2月になると、校内から4年生の姿が少しずつ消え始める。
就職活動や進路を終えた4年生は、登校する必要がなくなるのだ。昨日まで当たり前のように廊下ですれ違っていた「先輩」たちが、ある日ふっといなくなる。定時制高校の冬には、全日制とはまた違う、独特の静けさと寂しさがある。
仲良くしてくれたハイキング部のあかい先輩や、元生徒会長のきみ先輩。彼女たちは僕より一回り以上も年下だけれど、定時制高校での楽しみ方や過ごし方を教えてくれた、僕にとっての大切な「先輩」だった。
学年でいえば僕の方がずっと後輩だけれど、年齢は僕の方が一回り以上も上。そんなあべこべな関係の中でも、「かいちょー!」と明るく声をかけてくれる彼女たちの存在は、この場所に来て良かったと思わせてくれる大きな支えだった。

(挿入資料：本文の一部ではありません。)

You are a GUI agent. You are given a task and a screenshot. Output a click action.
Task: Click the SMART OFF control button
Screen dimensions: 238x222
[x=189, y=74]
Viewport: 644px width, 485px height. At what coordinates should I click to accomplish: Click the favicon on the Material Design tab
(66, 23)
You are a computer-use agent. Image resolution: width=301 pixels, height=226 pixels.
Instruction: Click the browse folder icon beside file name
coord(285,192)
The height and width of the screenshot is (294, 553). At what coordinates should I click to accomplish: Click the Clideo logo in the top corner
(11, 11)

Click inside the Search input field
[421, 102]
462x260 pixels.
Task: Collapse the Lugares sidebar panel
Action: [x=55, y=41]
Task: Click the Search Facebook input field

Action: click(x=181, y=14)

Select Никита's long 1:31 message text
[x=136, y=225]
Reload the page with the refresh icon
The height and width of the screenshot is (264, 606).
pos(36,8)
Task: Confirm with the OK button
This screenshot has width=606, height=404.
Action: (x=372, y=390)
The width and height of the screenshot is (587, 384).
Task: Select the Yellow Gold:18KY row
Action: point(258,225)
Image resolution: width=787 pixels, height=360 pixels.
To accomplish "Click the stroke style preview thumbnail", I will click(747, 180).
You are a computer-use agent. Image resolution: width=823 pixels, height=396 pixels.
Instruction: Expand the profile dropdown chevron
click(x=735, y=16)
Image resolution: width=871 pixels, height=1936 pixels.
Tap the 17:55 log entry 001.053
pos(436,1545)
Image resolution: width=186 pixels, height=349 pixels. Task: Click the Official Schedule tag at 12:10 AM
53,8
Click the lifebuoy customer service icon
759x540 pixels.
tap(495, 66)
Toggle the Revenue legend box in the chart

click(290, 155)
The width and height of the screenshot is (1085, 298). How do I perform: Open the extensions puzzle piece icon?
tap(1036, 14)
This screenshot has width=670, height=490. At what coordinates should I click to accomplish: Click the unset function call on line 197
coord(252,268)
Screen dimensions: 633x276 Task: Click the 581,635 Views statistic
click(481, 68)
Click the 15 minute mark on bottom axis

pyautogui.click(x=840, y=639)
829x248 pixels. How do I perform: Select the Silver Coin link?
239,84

そんな先輩たちに、もう気軽に会えなくなる。 正直、たまらなく寂しかった。
2月、4年生を送る会が開かれた。 各学年が歌を歌ったり、手作りのプレゼントを贈ったり。先生たちからのメッセージビデオが流れる、1時間ほどの温かな会だ。しんみりとした場面もあったけれど、泣き崩れるような重さではなく、どこか清々しい空気が漂っていた。
軽音部の出番が来た。 バンド編成ではなく、この日は僕が一人で前に出て、アコースティックギターを抱えた。
選んだ曲は、Mr.Childrenの「旅人」だった。
この曲の中に、どうしても今の僕が、卒業していく彼女たちに届けたいフレーズがあった。
「どうせだめならやってみよう」
定時制高校という場所にたどり着くまでに、何かに躓いたり、うまくいかなかった経験を持つ人は多い。それでも4年間、夜の校舎に通い続けて、今日卒業していく。そのプロセスの重さを、僕は31歳の1年生なりに知っているつもりだった。
踏み出すのが怖くても、どうせだめならやってみればいい。その一歩が、今日この場所へと繋がっているはずだから。
そしてもう一つ、こちらが本当に伝えたかった言葉があった。
「ありがとう こんな僕に付き合ってくれて」
31歳で入学して、明らかに浮いていたはずの僕を、みんなは普通に受け入れてくれた。年下の先輩たちが、変な壁を作らずに「かいちょー!」と笑って、声をかけてくれて、一緒にいてくれた。その当たり前のような優しさが、どれほど有り難かったか。この曲を選んだのは、もしかしたらこの一行を叫びたかったからなのかもしれない。
ただ、歌いながらふと気づいた。
この曲は先輩たちに向けて選んだはずなのに、歌詞が自分自身のことにも重なって見えたのだ。「こんな僕に付き合ってくれて」という言葉は、僕が彼女たちを送り出すための言葉であると同時に、この1年間、学校生活を通してずっと感じていた感謝そのものだった。
さらにもう一つのフレーズは、自分自身への戒めのようでもあった。
「この人生を全うせよ 誰のものでもないと 図にのってしくじって そんで今日も神頼み」
高校を中退して、トラックを走らせ続けて、空回りを繰り返して。それでも今、僕はここにいる。他の誰でもない自分の人生を、今度こそちゃんと全うしなければいけない。そう決意させてくれたのも、この場所だった。
会が終わった後、2人の生徒が近寄ってきてくれた。 「歌、良かったですよ」 そのうちの1人が、あかい先輩だった。
あの100点満点の笑顔で言ってくれたその一言が、何よりの報酬だった。
「ありがとう、こんな僕に付き合ってくれて」 歌の中で届けたつもりのその言葉が、今度は向こうから温かな光になって返ってきたような気がした。
次に会うのは、いよいよ卒業式だ。